If you are asking “what gaming PC do I need?” the answer should not come from a random spec list. It should come from your actual use case. What games do you play? What monitor do you use? Do you care more about 1080p high FPS, 1440p visual quality, or 4K immersion? Do you stream? Do you edit? Do you design? Do you render? Do you want to finance a stronger system now so you are not forced into another upgrade when prices or workloads rise?
Those questions are exactly why custom PC planning matters.
The Bottom Line: Crimson Desert’s Update Is a Buying Signal, Not Just a Patch Note
Crimson Desert Version 1.13 gives players more armor, more customization, more crafting, more exploration flexibility, more combat surprises, and more ways to engage with the game. It also highlights a larger truth about modern PC gaming: games keep growing after release, and your hardware needs enough headroom to grow with them.

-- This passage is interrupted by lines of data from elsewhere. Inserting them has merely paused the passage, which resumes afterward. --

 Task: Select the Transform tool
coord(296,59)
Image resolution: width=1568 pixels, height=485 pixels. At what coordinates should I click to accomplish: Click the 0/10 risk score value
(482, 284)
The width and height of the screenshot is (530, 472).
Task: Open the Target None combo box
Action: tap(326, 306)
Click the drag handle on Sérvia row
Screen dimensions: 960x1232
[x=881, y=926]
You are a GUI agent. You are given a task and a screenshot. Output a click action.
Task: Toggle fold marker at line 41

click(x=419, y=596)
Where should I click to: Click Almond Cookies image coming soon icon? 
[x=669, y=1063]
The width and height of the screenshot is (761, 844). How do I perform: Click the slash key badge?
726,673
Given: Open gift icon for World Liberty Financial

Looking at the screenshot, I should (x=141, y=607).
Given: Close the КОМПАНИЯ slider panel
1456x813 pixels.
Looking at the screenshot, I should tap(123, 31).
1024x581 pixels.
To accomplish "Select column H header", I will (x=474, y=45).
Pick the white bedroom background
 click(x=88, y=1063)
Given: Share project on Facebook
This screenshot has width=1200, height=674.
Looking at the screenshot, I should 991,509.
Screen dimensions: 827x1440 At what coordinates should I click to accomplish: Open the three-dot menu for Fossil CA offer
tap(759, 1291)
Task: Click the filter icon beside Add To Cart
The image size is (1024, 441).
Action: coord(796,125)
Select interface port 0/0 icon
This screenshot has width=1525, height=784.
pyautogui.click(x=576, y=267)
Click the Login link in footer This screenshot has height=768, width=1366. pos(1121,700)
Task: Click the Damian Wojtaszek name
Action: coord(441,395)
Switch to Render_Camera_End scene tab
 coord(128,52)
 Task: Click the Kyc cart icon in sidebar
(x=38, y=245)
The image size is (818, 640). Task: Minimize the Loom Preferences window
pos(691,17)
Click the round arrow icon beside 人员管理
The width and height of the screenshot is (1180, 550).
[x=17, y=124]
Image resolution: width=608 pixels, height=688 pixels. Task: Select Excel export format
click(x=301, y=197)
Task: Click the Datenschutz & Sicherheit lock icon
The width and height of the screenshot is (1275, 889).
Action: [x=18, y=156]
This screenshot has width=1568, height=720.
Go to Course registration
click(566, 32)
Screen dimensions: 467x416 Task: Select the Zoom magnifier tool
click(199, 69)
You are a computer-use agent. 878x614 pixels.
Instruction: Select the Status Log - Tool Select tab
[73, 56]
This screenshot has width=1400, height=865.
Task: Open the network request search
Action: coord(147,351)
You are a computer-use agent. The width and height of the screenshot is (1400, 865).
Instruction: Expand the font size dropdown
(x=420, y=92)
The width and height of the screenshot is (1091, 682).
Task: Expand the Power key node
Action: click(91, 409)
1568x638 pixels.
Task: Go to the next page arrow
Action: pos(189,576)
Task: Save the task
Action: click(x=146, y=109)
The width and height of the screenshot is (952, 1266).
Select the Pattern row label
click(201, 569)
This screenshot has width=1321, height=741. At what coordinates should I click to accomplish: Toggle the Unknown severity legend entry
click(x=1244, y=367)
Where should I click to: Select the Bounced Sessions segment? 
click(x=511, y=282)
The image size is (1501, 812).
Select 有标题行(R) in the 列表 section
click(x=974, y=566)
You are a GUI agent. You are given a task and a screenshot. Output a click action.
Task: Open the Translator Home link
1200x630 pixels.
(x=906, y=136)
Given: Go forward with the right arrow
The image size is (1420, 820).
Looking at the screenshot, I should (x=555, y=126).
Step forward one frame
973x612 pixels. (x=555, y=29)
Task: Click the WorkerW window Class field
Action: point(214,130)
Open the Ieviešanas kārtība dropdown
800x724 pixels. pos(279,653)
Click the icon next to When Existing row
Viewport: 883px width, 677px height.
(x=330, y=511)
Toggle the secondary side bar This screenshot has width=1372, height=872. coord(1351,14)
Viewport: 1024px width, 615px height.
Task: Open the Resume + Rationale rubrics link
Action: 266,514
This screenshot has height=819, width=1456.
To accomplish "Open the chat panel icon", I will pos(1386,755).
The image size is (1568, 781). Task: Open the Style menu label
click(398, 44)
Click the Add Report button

If you only buy for the minimum, you may be satisfied for a short time. If you buy for your real target experience, you are more likely to enjoy smoother gameplay, better visuals, stronger multitasking, faster creative work, and fewer regrets. That is especially important for Canadian buyers dealing with changing component prices, seasonal demand, GPU pressure, and the constant rise of gaming and creator software requirements.
A well-planned gaming PC for new games is not just about Crimson Desert. It is about being ready for the next update, the next big release, the next content project, the next stream, the next edit, and the next workload you take on. Groovy Computers helps Canadian customers choose custom gaming PCs, creator PCs, and workstation PCs that make sense now and stay useful longer.
So before you settle for a generic desktop, ask yourself one final question: do you want a PC that merely runs today’s games, or a system built to handle what you will actually do next?